Between early August and early October, crude oil prices shot up by approximately $20 per barrel in anticipation of the Trump administration's Nov. 5 re-imposition of oil export sanctions on Iran. But in the first week of October, amid speculation of a $100-per-barrel market, crude prices suddenly reversed course.

Between the lines: The reversal illuminates the influence of geopolitics on the crude market, including the shifting role of Saudi Arabia as a major balancing force. Saudi Arabia ultimately bowed to U.S. pressure, but its hesitation speaks to an erosion of the U.S.–OPEC relationship as Russia’s influence has grown.

Background: Saudi Arabia initially declined to heed U.S. calls to increase crude oil production, and prices began to rise. Only in the wake of Jamal Khashoggi’s murder did the Saudi government committed to production increases.

The big picture: Concerns about high crude prices are giving way to worries about their precipitous fall, which has called attention to recent geopolitical shifts:

  • U.S. oil production is at record highs, but the U.S. neither owns nor controls the output, and so the U.S. can't use it as a geopolitical tool the way Saudi Arabia or Russia can.
  • Saudi Arabia’s reluctance to heed U.S. requests, along with OPEC and Russia’s agreement over production cuts through 2019, indicates that U.S. influence in the Middle East and over OPEC could be eroding.
  • The limitations of the Trump administration’s “U.S. energy dominance" strategy have also been exposed.

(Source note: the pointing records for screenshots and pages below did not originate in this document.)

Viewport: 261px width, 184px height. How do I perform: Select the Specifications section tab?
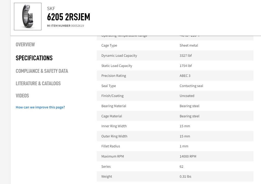click(x=34, y=58)
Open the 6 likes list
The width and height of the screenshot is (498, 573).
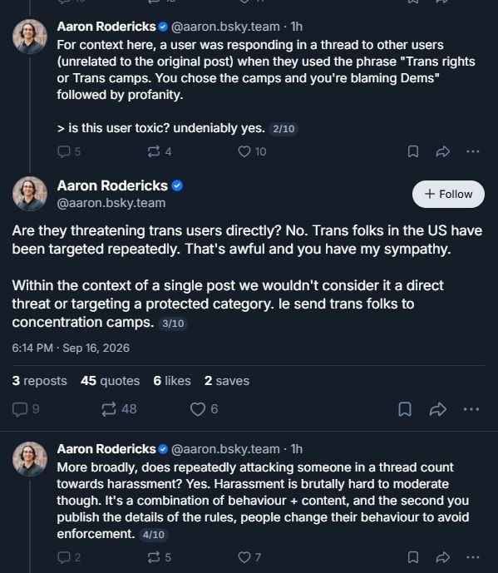pos(172,381)
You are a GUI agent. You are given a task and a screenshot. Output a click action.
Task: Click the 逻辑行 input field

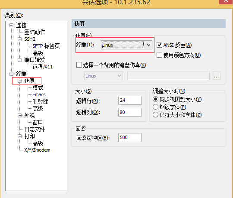click(130, 100)
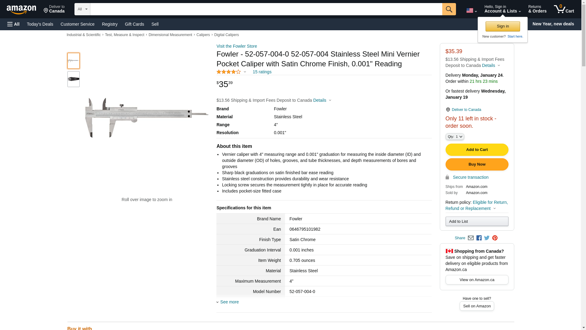Share product on Pinterest icon
The width and height of the screenshot is (586, 330).
(x=495, y=238)
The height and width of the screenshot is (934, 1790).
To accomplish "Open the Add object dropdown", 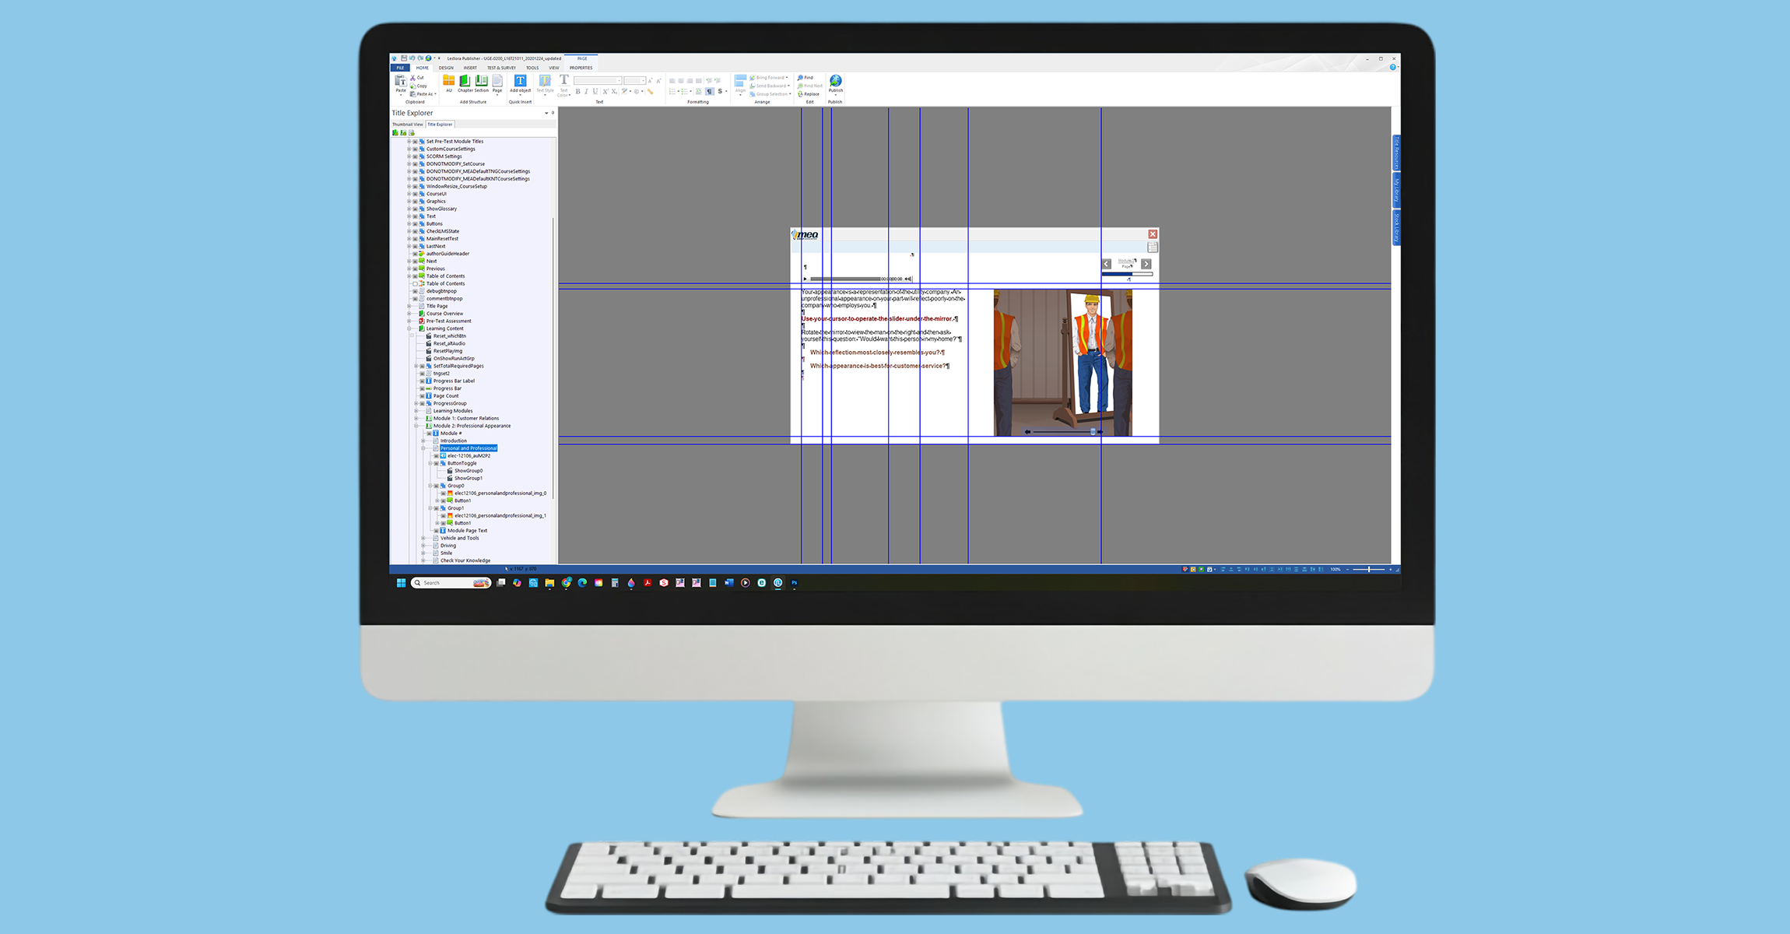I will click(520, 95).
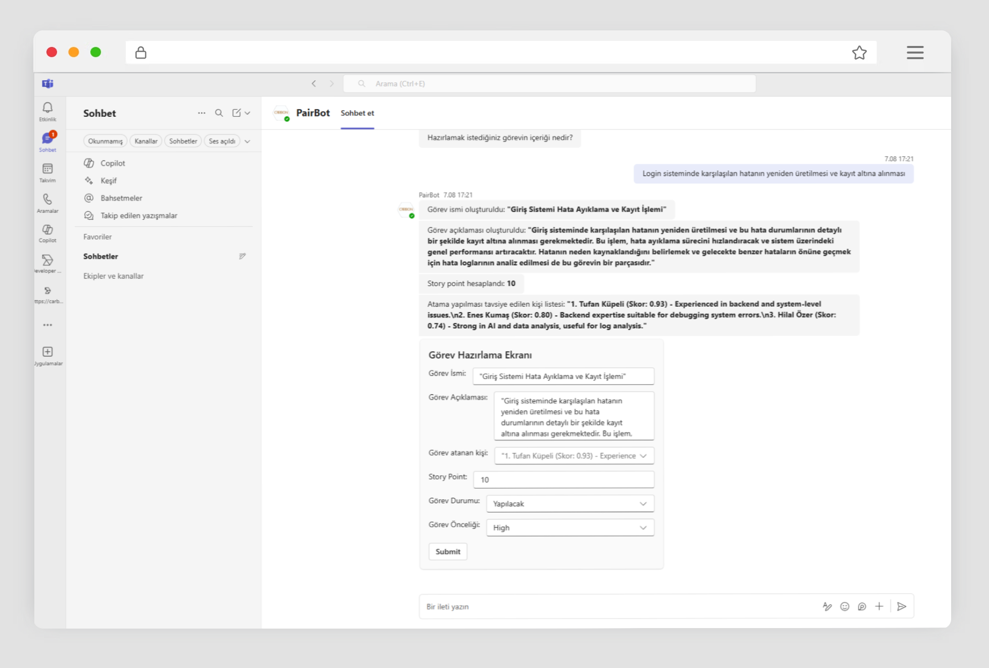Screen dimensions: 989x668
Task: Open Takip edilen yazışmalar item
Action: coord(138,216)

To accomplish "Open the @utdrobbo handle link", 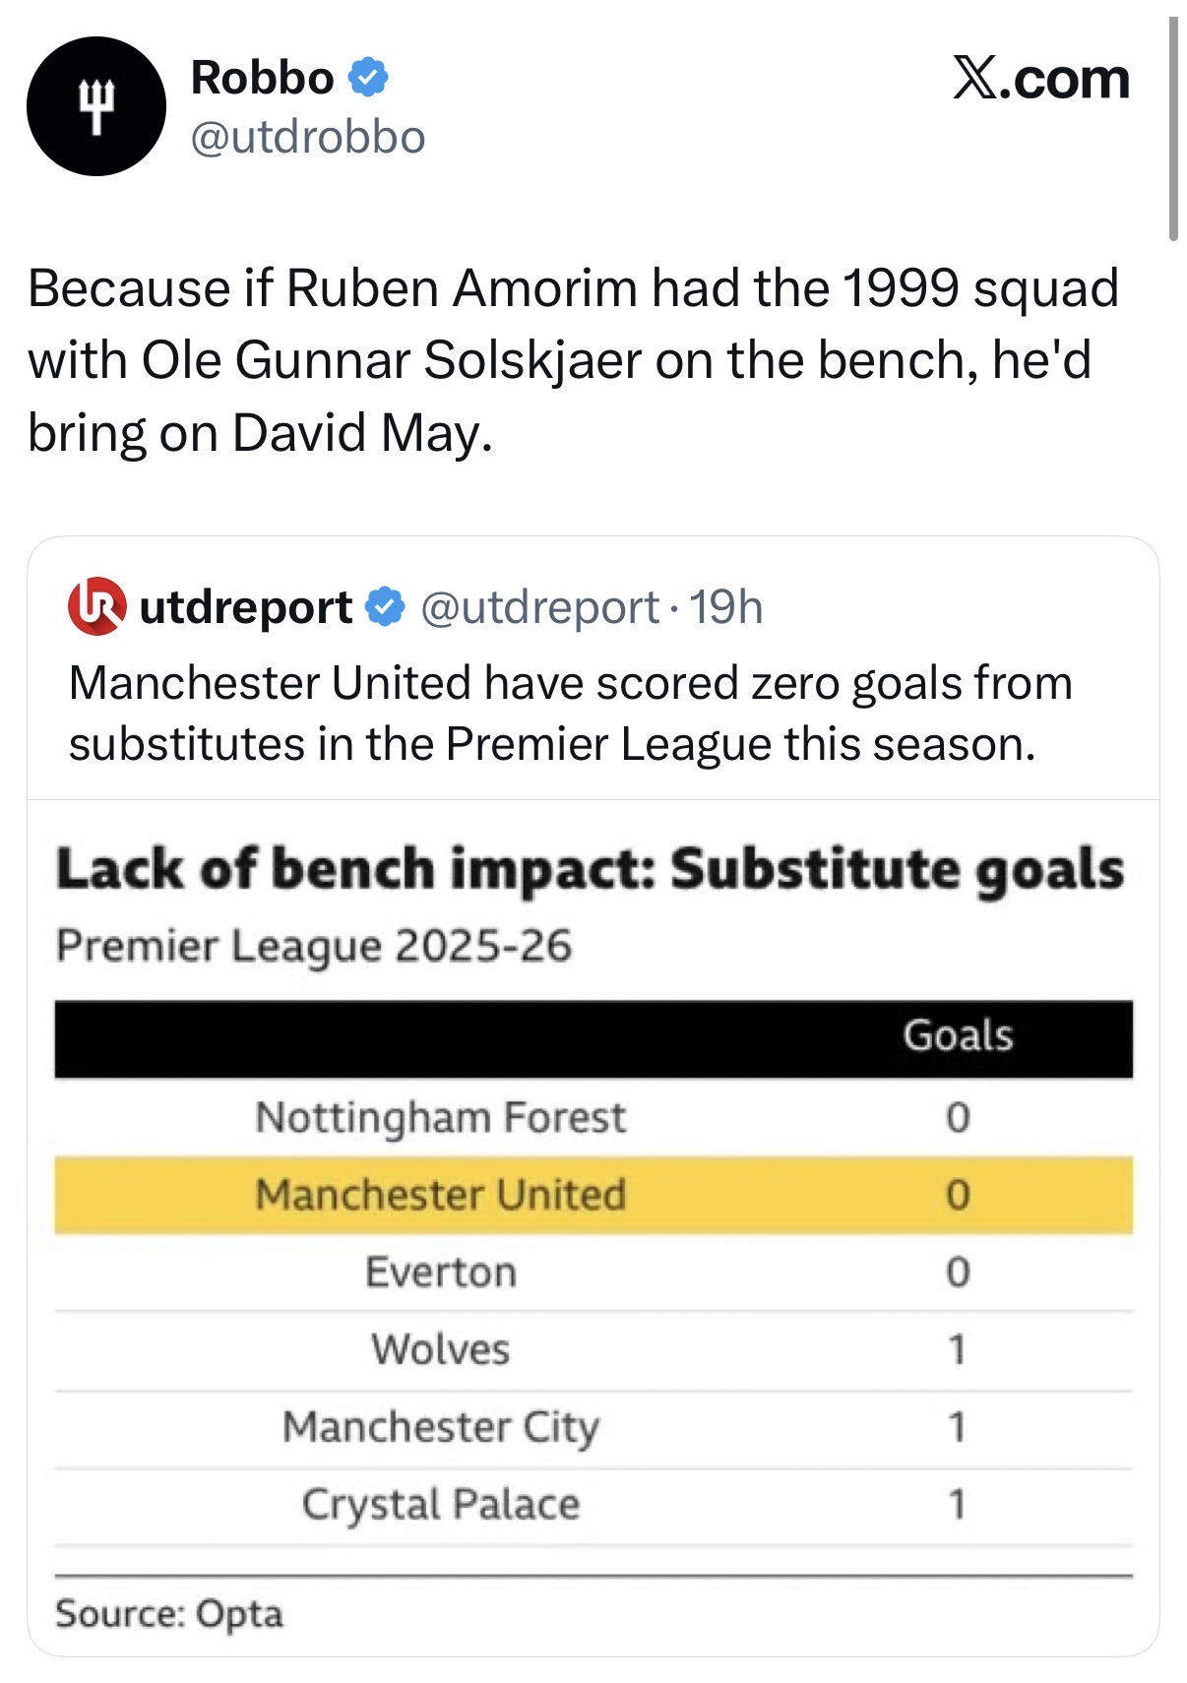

Meanwhile, Russian influence in the Middle East appears to be growing. This could be traced to the U.S. shale revolution and to U.S. sanctions on Iran, which bestow significant geopolitical benefits on Russia. Without additional supply from Iran, and as other OPEC producers like Venezuela are failing, OPEC faces serious difficulties balancing the global oil market with Russian cooperation.

What to watch: While the fallout from Khashoggi’s murder brought Saudi Arabia back in line with the U.S., this may prove a fleeting realignment. Russia is a beneficiary of the strain, particularly if the U.S is committed to squeezing the Iranian oil supply out of the market.

Anna Mikulska is a nonresident fellow in energy studies at Rice University’s Baker Institute's Center for Energy Studies and a senior fellow at the University of Pennsylvania's Kleinman Center for Energy Policy.